Jam3000000amWed, 07 Mar 2007 07:14:28 +000007 21, 2007
Lowering Debts Will Help Economic Growth in HIPCs
The Initiative for the Heavily Indebted Poor Countries (HIPCs)
The World Bank and the International Monetary Fund set goals to reduce the debts of those Heavily Indebted Poor Countries (HIPCs) in 1996, known as the Initiative for the Heavily Indebted Poor Countries.
“A country was judged to have reached a sustainable level of external debt if it could meet its current and future external debt-service obligations in full without accessing debt relief, rescheduling of debt, accumulation of arrears and without compromising growth. At the outset, 41 countries were identified as being heavily indebted poor countries; 32 of these had a GNP per capita in 1993 of $695 or less, a NPV of debt to exports of 220 percent or higher or a NPV of debt to GNP of 80 percent or higher.”
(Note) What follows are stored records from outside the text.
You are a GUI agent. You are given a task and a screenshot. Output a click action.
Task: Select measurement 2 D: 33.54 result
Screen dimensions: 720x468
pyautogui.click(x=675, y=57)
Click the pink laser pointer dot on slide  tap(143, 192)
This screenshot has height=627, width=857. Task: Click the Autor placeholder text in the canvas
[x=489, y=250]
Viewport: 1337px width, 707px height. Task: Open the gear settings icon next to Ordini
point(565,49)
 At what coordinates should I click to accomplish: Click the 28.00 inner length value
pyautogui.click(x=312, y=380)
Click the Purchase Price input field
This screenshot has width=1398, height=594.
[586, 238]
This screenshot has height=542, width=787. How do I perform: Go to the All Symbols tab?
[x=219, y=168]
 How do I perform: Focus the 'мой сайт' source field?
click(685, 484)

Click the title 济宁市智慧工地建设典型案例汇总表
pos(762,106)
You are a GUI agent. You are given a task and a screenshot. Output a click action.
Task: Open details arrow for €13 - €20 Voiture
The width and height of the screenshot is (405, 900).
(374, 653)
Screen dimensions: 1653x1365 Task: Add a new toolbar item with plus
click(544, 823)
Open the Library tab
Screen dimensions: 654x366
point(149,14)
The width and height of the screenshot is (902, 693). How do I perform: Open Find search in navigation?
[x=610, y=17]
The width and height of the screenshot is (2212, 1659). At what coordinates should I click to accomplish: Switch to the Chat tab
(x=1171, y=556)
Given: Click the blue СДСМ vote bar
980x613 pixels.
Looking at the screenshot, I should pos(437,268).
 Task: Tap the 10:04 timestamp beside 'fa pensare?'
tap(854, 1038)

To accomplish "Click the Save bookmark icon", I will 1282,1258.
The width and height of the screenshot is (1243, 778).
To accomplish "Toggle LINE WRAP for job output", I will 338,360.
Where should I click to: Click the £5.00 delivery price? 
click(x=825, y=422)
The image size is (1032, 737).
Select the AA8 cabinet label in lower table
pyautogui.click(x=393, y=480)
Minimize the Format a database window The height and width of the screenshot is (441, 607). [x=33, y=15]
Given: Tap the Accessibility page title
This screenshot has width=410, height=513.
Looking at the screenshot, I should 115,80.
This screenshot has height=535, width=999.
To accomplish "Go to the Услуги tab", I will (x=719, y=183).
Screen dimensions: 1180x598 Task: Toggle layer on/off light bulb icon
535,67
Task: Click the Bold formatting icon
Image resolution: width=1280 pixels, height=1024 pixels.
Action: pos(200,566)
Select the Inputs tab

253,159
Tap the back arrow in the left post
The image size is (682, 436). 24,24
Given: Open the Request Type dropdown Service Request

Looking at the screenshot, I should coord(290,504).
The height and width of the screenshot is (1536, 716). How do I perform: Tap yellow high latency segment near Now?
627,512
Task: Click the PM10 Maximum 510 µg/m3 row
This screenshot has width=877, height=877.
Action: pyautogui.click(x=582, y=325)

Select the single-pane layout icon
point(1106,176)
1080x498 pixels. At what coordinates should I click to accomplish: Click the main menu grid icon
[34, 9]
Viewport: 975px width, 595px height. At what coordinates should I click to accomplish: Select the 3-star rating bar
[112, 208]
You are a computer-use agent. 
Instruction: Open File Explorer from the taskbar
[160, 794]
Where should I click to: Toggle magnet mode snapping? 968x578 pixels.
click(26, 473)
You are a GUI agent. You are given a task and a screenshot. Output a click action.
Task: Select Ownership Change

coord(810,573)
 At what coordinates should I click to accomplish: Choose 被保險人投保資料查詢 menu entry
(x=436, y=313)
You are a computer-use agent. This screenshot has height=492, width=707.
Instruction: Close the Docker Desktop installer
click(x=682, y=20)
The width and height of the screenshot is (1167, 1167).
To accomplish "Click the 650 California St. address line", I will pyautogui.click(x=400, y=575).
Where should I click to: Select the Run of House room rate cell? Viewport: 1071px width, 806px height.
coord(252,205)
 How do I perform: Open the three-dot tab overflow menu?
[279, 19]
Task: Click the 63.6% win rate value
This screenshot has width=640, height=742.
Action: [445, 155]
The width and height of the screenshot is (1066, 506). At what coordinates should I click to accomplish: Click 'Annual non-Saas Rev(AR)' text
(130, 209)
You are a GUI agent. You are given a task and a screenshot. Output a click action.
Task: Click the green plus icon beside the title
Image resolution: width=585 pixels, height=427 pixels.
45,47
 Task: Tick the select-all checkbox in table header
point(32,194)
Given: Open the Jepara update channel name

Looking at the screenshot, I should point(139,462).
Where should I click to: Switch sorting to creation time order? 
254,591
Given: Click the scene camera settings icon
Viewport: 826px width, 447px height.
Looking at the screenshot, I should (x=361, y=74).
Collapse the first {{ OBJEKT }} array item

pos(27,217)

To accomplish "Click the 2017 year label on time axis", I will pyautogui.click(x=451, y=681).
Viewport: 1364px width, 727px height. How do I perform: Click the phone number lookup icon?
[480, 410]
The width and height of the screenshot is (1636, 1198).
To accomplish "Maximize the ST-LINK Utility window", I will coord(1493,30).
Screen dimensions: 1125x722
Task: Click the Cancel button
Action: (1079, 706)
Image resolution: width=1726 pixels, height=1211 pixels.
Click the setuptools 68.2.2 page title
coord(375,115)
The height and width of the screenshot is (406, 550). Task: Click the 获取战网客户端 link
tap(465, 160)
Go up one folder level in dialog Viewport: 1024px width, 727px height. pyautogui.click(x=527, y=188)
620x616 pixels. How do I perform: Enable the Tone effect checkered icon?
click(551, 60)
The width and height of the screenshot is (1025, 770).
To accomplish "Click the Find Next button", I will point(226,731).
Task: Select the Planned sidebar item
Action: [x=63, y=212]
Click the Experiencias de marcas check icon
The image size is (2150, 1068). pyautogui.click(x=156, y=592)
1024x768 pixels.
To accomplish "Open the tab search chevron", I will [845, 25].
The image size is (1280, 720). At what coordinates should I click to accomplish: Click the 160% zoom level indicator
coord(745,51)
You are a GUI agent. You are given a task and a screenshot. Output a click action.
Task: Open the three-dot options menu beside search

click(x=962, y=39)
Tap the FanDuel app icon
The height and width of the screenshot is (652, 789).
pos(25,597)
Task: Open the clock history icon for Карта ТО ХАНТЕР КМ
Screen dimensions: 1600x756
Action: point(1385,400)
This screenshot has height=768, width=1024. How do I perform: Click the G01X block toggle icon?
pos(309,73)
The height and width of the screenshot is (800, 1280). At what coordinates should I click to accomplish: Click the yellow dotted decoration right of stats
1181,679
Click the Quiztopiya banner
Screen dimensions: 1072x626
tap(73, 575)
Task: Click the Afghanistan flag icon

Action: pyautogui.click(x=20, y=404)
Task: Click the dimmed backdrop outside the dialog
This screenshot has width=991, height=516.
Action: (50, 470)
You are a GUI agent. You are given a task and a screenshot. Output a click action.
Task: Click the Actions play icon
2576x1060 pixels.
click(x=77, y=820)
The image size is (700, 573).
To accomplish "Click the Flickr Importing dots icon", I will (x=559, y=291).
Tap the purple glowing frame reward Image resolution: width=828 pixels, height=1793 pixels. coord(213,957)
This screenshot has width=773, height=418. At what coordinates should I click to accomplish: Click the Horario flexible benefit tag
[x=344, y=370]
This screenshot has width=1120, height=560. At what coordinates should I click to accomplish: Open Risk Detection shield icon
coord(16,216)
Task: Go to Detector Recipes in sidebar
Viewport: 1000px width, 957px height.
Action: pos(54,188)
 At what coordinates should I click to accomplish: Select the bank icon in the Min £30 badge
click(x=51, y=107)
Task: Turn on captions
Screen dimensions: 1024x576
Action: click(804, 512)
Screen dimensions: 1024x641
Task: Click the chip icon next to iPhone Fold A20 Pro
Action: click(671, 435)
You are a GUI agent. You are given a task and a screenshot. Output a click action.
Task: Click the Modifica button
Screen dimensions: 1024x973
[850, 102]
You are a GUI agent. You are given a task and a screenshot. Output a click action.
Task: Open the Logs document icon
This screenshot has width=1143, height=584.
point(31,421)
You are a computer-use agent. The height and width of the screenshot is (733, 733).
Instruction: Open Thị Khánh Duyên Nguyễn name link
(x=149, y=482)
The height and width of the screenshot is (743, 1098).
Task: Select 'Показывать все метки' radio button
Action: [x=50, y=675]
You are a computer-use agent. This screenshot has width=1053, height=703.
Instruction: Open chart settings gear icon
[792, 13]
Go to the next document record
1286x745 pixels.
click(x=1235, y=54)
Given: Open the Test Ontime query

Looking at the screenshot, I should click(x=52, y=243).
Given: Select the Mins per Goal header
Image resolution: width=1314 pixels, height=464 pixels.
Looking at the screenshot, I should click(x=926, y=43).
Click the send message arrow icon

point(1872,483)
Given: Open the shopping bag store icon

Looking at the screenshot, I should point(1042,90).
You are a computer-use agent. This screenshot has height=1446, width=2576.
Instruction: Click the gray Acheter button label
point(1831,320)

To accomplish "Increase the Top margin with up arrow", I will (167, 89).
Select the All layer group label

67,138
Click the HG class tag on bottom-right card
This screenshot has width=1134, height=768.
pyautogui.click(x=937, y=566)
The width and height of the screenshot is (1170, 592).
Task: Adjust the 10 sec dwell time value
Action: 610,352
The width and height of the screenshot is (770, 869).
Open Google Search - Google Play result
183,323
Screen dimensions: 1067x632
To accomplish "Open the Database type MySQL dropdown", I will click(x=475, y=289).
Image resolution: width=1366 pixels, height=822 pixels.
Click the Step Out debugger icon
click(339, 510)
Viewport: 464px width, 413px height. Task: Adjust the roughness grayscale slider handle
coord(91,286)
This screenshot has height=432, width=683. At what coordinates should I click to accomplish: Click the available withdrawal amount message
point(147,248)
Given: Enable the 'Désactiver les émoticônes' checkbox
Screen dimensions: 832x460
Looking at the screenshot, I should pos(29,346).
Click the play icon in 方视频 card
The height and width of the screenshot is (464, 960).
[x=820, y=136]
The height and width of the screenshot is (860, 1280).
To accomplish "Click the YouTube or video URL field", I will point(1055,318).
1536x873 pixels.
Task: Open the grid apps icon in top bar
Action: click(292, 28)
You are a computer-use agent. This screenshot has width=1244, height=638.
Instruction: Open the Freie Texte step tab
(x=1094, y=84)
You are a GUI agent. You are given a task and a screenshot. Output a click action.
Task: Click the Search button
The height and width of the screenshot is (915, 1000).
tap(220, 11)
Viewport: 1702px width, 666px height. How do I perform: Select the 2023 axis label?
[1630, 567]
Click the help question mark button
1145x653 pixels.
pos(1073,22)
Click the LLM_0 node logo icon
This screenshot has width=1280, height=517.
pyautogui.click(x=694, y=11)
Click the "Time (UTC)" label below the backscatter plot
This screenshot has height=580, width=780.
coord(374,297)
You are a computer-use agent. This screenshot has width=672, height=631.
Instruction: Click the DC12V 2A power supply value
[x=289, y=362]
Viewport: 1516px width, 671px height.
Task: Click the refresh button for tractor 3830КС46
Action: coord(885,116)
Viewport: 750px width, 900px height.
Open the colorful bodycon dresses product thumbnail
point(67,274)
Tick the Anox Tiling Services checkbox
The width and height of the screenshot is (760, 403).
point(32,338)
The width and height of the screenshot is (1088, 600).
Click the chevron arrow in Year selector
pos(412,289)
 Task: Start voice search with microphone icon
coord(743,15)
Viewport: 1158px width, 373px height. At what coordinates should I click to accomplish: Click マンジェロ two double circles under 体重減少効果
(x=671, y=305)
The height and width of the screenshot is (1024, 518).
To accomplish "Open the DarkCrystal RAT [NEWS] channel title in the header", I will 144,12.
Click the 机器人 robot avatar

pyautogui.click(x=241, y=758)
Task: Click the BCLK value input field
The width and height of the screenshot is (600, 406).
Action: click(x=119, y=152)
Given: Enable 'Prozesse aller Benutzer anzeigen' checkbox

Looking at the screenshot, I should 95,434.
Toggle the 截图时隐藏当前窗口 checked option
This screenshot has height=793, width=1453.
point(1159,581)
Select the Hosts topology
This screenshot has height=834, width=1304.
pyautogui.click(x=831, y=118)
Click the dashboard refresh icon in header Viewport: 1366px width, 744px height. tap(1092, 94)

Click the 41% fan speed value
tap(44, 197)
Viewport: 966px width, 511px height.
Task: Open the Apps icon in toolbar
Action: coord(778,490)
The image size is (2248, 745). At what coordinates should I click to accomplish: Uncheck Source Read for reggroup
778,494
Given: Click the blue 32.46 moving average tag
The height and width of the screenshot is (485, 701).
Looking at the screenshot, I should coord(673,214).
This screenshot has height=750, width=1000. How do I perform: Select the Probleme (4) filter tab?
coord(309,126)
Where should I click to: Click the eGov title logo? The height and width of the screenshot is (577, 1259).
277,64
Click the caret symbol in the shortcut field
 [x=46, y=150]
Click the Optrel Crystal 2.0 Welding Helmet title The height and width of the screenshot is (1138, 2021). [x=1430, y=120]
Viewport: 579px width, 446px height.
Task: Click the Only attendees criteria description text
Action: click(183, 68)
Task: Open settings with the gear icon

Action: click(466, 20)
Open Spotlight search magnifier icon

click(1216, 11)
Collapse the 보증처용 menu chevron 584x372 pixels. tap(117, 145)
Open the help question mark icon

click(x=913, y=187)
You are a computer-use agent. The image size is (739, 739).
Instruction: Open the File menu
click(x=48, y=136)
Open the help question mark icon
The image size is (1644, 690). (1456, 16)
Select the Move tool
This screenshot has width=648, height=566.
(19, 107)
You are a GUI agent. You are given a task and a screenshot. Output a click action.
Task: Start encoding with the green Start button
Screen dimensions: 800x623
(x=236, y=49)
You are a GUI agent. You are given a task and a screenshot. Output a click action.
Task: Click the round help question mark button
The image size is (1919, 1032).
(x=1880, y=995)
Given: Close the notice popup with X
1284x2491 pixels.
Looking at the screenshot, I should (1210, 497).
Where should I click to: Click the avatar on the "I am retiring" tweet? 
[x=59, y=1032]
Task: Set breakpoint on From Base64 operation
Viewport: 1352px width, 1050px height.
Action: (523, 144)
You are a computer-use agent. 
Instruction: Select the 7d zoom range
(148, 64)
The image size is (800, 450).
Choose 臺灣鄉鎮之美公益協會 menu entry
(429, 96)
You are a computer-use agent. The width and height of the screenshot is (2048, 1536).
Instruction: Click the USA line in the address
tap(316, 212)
This debt relief isn’t simply granted to any country who desires them. They must be, as the initiative is named for, highly indebted, or in other words, in so much debt that it is impossible for them to progress significantly. There are criteria that the World Bank and IMF consider before the grants are issued to the HIPCs. The high debt is holding the countries back, preventing them from developing and moving forward in the fast-paced world of today. “Mounting external debt adversely affects economic growth and the capacity for poverty reduction. “ These HIPCs must use a majority of their GDPs for repayments of loans or pay on incurred interests.
In 1999, the original Initiative was revised and renamed as the Enhanced HIPC Initiative. Through this, the Poverty Reduction Strategy Paper (PRSP) was developed and provided clearer, more focused goals aimed at poverty reduction through debt relief. It is stated, “Rapid economic growth, macroeconomic stability and structural reforms are critical for poverty reduction”. Aiding a country toward its debt repayments is a major step toward those essential goals. Moreover, the Multilateral Debt Relief Initiative (MDRI) was developed to assist those countries that have improved from their previous status and moved up from the Enhanced HIPC Initiative.
These Initiatives appear to have been very well thought out and effective. It’s good that aid is not going to just any country. The requirements for qualifications before and after, for the countries to progress on to the next Initiatives, make it very practical. Countries will not simply be rescued; rather, they are forced to form develop goals and plans for economic growth. This is a step for the HIPCs to finally get out of debt, become independent of others’ financial resources, and be responsible for their own economies.